Thursday, September 26, 2002

Mini-Israel

The model of ancient Jerusalem at the Holyland Hotel has been a popular tourist attraction for as many years as I can remember. I suppose it was inevitable that someone would eventually take the idea one step further. And so we now have Mini-Israel.

Mini-Israel is anything but. It covers several hillsides and is filled with scale models (1:25) of famous sites from all over the country. Criss-crossing the attracion in a Star of David pattern, we started in mini-Haifa, walked past mini-Akko, hiked to the mini-Galilee with a snowy mini-Hermon on a more distant hill, peered into an as-yet-waterless mini-Sea of Galilee, before heading towards mini-Jerusalem.

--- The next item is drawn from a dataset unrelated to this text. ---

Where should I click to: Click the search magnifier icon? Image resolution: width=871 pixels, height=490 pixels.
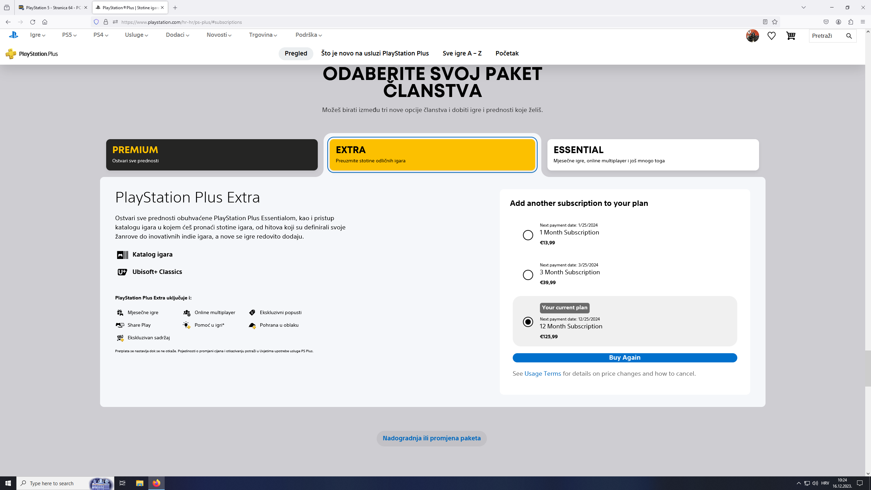(849, 36)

There was the Dome of the Rock, looking as big as life (though not quite). On the other side lay the Western Wall, filled with tiny worshipers evenly divided between Haredi, modern Orthodox and the awkward tourist variety complete with cardboard kippa. Interspersed throughout the site were workshops where the Mini-Israel staff were hard at work painting more and more miniature people.

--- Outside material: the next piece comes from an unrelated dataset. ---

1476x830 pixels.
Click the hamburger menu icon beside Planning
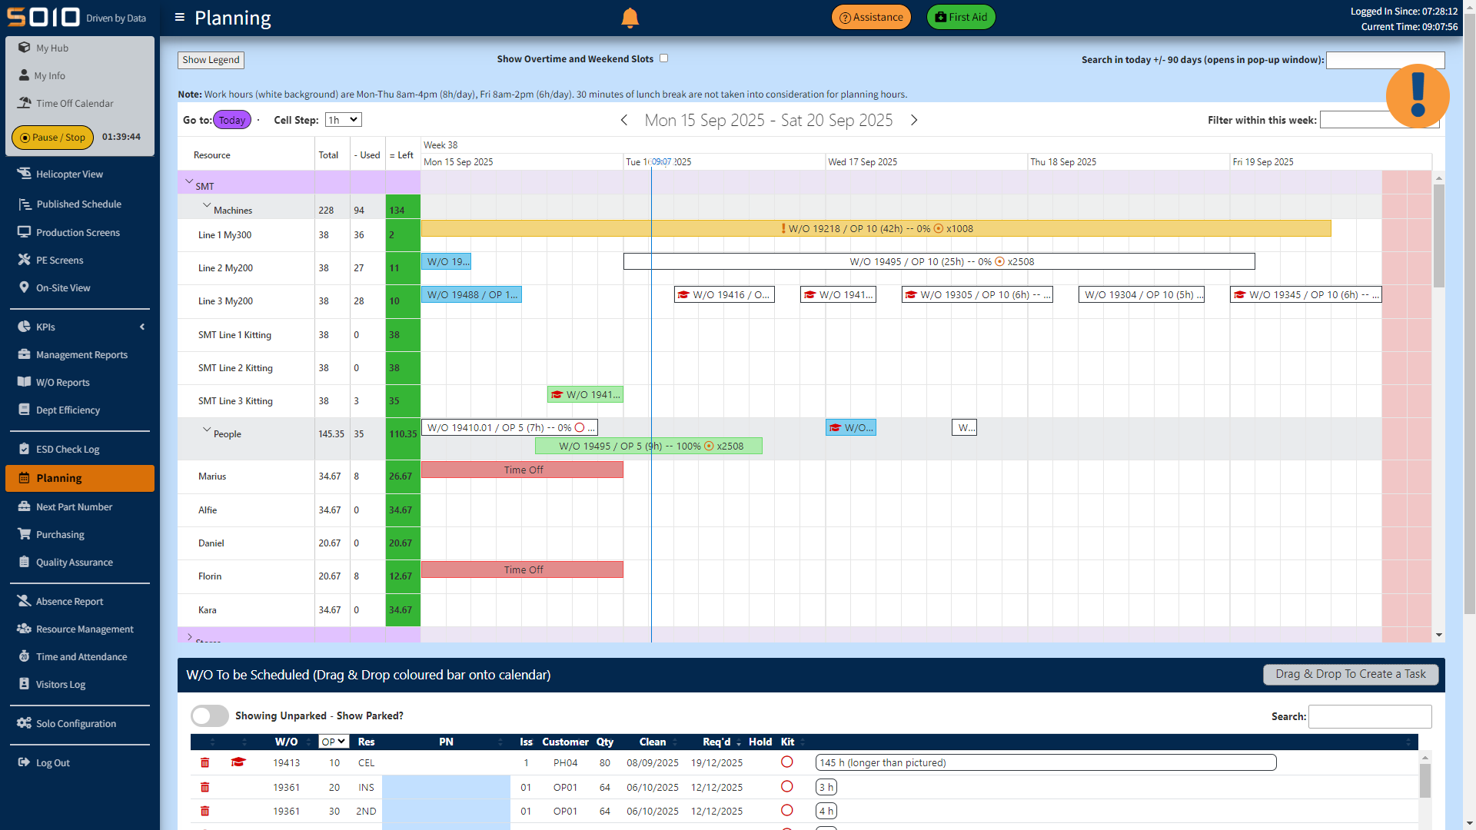179,17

We traipsed into the desert towards mini-Eilat, and back up to mini-Tel Aviv, cruising down Dizingoff, looking up at the Shalom Tower (impressively high even in miniature), wondering where the Azrieli Center was, before finally strolling on the Tel Aviv beachwalk and commenting that we were looking at exactly where we had gone swimming just the night before.

Mini-Israel just opened this week and it’s not done yet. There will eventually be lots of movement: trains & cars zipping back and forth on the mini-Ayalon, rhythmic shuckling up and down while praying at the Kotel, and an electrified Teddy Stadium with spectators cheering in unison (do Israelis do The Wave?). The Dead and Red Seas are still lifeless, though the mini-Mediterranean is wet and wild at least in the vicinity of mini-Caesarea.

If this were a hi-tech company, they'd spin all this as a "feature," not a bug. You get to see a work in progress, enjoy a 40% discount on entrance fees, and you are left with a strong incentive to come back. After all, you really can’t enjoy the mini-Bahai Gardens without, well, the mini-gardens!

The park is located near Latrun: get off the Jerusalem-Tel Aviv highway, head towards the Latrun museum area and keep going straight until you see the tiny buildings and tiny people. Call 08-9214121 if you get lost.

Haaretz had this write-up in Tuesday's paper.